» **抜粋本文**
+ + + + +

画面2●Webサーバ機能によってHDD内のデータがすべて公開されることも

6.自己防衛機能

 インターネット上に出回っているボットのソースコードを分析したところ、ウイルス対策ソフトの動作を停止させる機能、ウイルス対策ソフトをインストールさせない機能があることが分かった(画面3)。また、ボットのプログラム自体は、「パッカー」と呼ばれるプログラムによって圧縮されたり、難読化されて大量の亜種が作成されることが多い。このため、ウイルス対策ソフトで検出されない場合も多い。

 さらには、不正プログラムを収集するためのハニーポットや解析を行うための仮想環境、デバッガなどを検出し、そのような環境下ではC&Cサーバへの接続を行わなかったり、悪意のある活動を行わない種類も存在する。このように自らの行動を隠すことによって、ウイルス対策ソフトのパターンファイルに登録されるのを避けているのである。

画面3●ボットが停止させるプログラムのリスト

7.自己更新機能ならびに自己増殖機能

 ほとんどのボットは、ボット自身のプログラムを更新するための自己更新機能あるいは手段を備えている。感染直後の状態では、C&Cサーバへ接続し指令を待つ機能とスパムメール送信のためのプロキシ機能、そして自己更新機能しか備えていないようなボットも存在する。それでもハーダーは、必要に応じて後からさまざまな機能を追加することができる。

+ + + + +

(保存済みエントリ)
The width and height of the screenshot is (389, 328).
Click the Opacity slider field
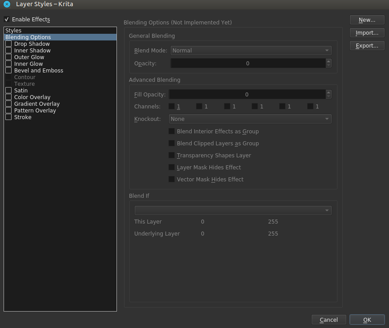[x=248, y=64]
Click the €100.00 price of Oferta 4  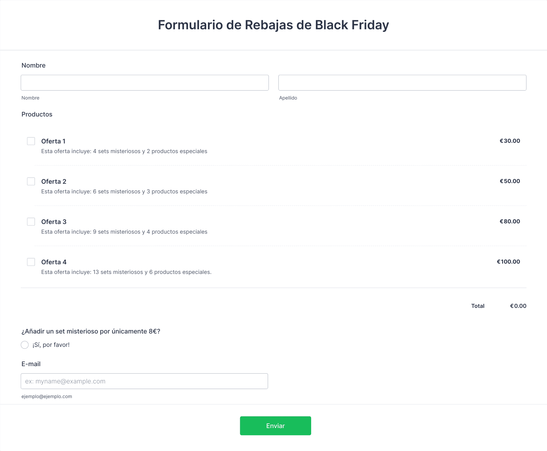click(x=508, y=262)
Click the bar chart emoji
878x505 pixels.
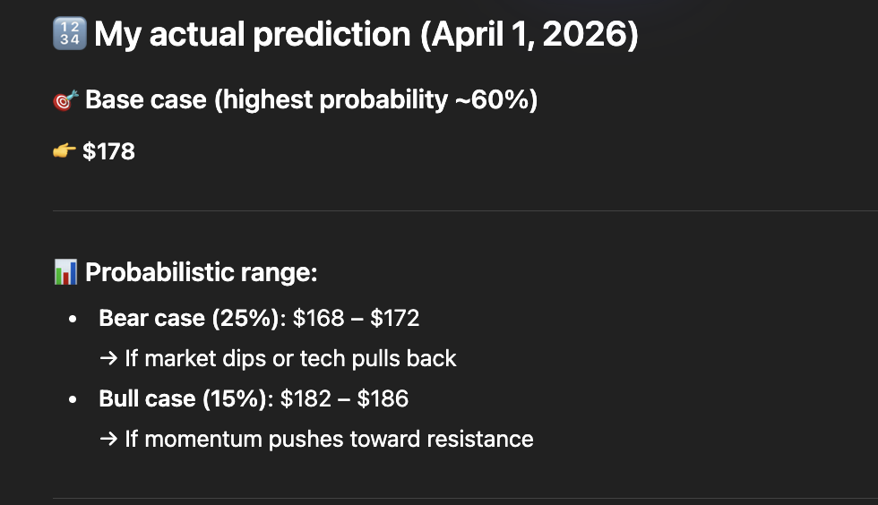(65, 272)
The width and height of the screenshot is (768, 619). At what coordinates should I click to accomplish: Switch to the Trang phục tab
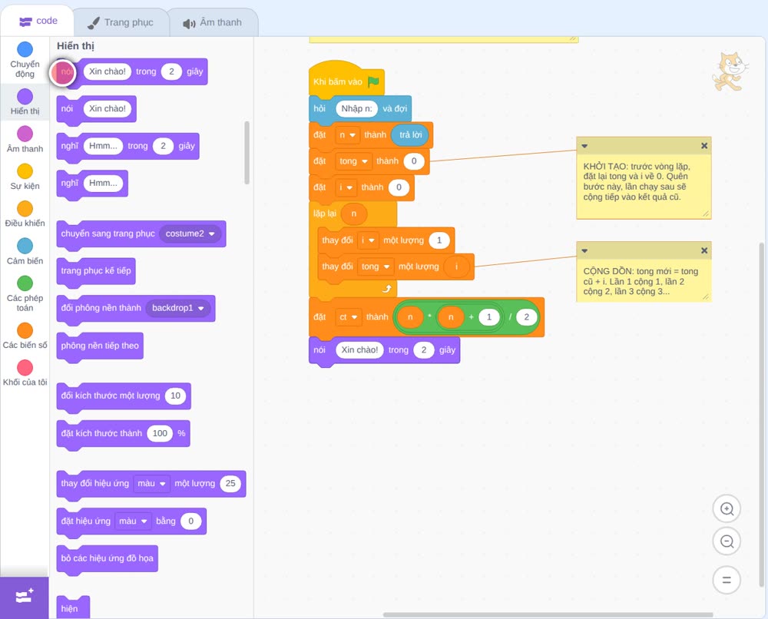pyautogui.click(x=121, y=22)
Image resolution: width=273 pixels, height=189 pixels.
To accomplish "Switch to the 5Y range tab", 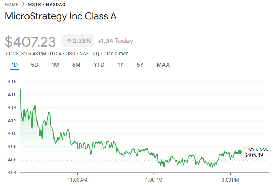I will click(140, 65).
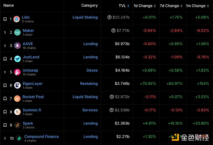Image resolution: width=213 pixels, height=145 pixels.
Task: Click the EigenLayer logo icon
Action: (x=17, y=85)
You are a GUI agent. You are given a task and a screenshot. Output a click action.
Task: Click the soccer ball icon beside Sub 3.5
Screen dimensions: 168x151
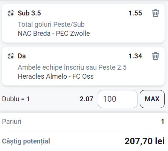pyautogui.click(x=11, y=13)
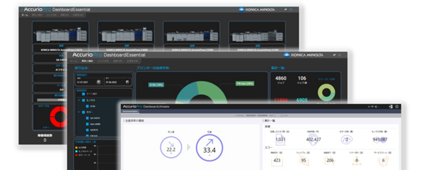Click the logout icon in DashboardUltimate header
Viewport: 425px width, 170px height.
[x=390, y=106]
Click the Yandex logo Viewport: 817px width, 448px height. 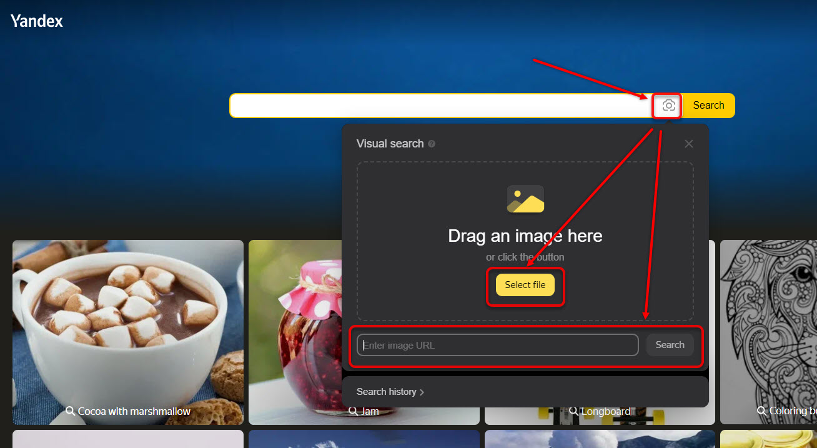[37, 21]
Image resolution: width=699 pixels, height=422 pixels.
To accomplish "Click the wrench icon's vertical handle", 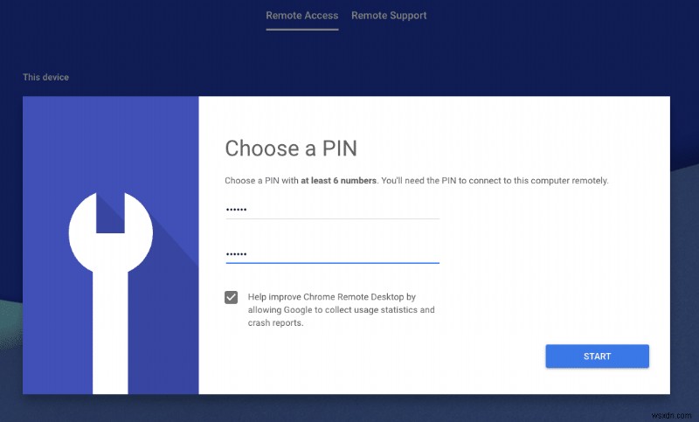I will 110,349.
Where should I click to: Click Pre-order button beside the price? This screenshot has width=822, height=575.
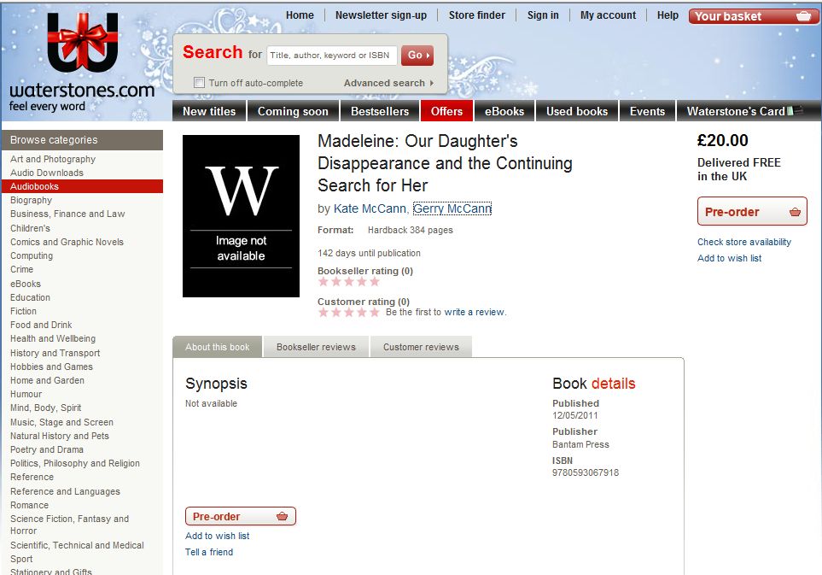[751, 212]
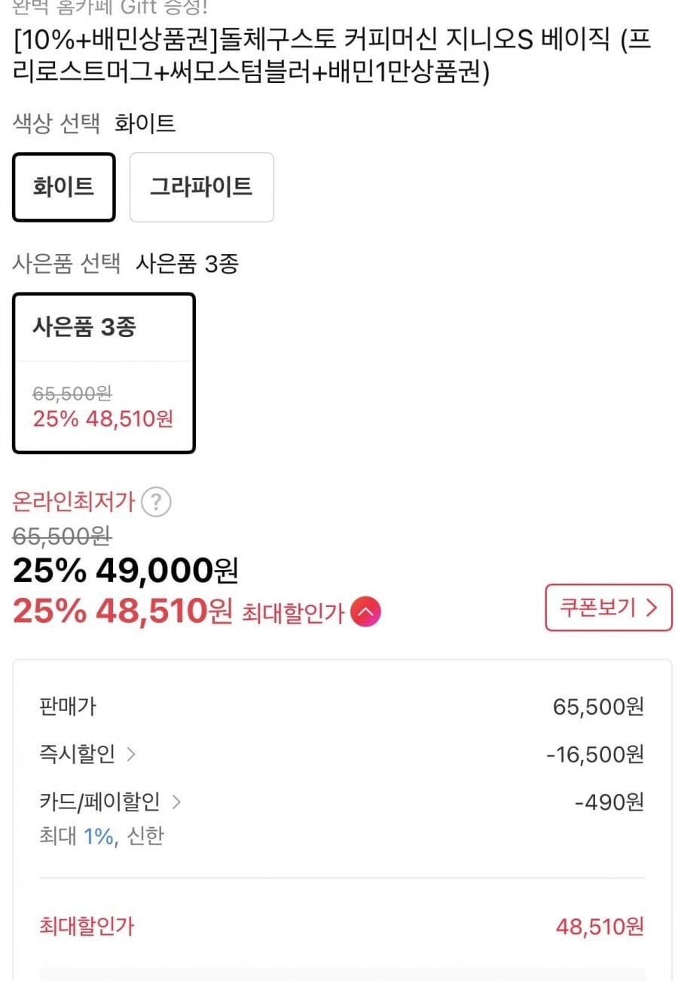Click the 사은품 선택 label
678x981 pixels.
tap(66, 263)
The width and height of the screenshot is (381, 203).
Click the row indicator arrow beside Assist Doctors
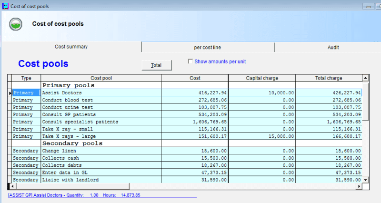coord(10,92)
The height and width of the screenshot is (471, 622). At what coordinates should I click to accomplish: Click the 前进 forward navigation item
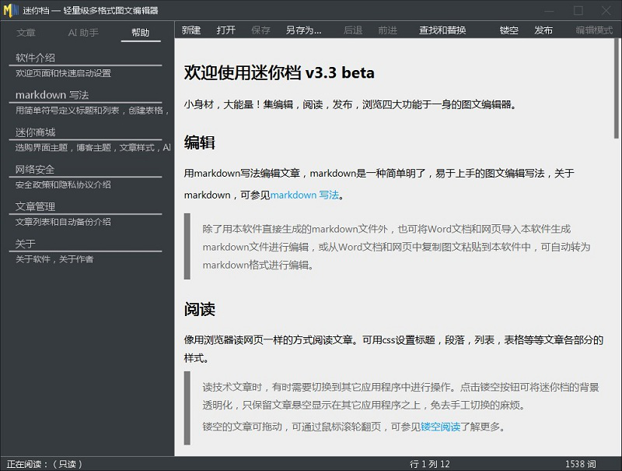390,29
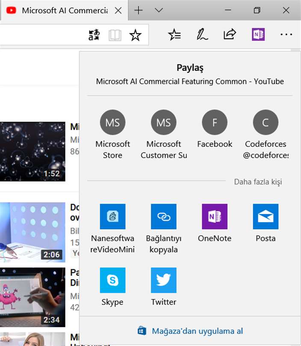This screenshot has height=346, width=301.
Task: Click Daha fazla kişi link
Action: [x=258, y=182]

+ + + + +

» **作業依頼 1**
次の(a)〜(c)がボットの機能を説明した本文の内容と合うかを判定し、それぞれ「はい」か「いいえ」で答えよ。判断の決め手となる本文の語句もそのまま引用すること。(a) ボットのソースコードには、ウイルス対策ソフトの動作を停止させる機能がある。(b) ボットは、ハニーポットや仮想環境の下でも常にC&Cサーバへ接続する。(c) ほとんどのボットは、自身のプログラムを更新する機能または手段を持つ。
» **作業依頼 2**
ボットの機能を説明した本文によれば、ボットのプログラムを圧縮するプログラムは何と呼ばれているか。
» **作業依頼 3**
ボットの機能を説明した本文を、最後の文の後から書き継げ。
レコードは本文とは別個の資料である。

» **回答 1**
(a) はい。「ウイルス対策ソフトの動作を停止させる機能」
(b) いいえ。「そのような環境下ではC&Cサーバへの接続を行わなかったり」
(c) はい。「ほとんどのボットは、ボット自身のプログラムを更新するための自己更新機能あるいは手段を備えている」

» **回答 2**
「パッカー」と呼ばれている。

» **回答 3**
 ワームと同様、セキュリティホールを悪用して自己増殖することもボットの基本的な機能の1つだ。中には、新しいセキュリティホールが公開されると、すぐさまそれを悪用して増殖を試みるボットの存在が確認されている。ボットが自己更新機能を利用して、新しく発見されたセキュリティホールを攻撃する機能が追加されたと考えられる。

 また、短い周期でプログラムの更新を繰り返し、変化し続けることで、前述の自己防衛機能と同じようにウイルス対策ソフトによる検出を逃れるという目的もあるだろう。

耐解析機能との戦い

 ボットの動作や機能を調査する有効な手段として、ソースコードの分析がある。JPCERT/CCが公開した研究資料「ボットネットの概要」においても、代表的なボットのソースコードの特徴がまとめられている。

 ボットのソースコードはインターネット上で流通しており、このことがボットの機能拡張や多数の亜種の出現を助長していると推測される。本文中でもいくつかの例を挙げたが、ボットには自己防衛機能が存在する。筆者自身も、AgobotやRbotという代表的なボットのソースコードを調査し、以下の3つの自己防衛機能を確認した。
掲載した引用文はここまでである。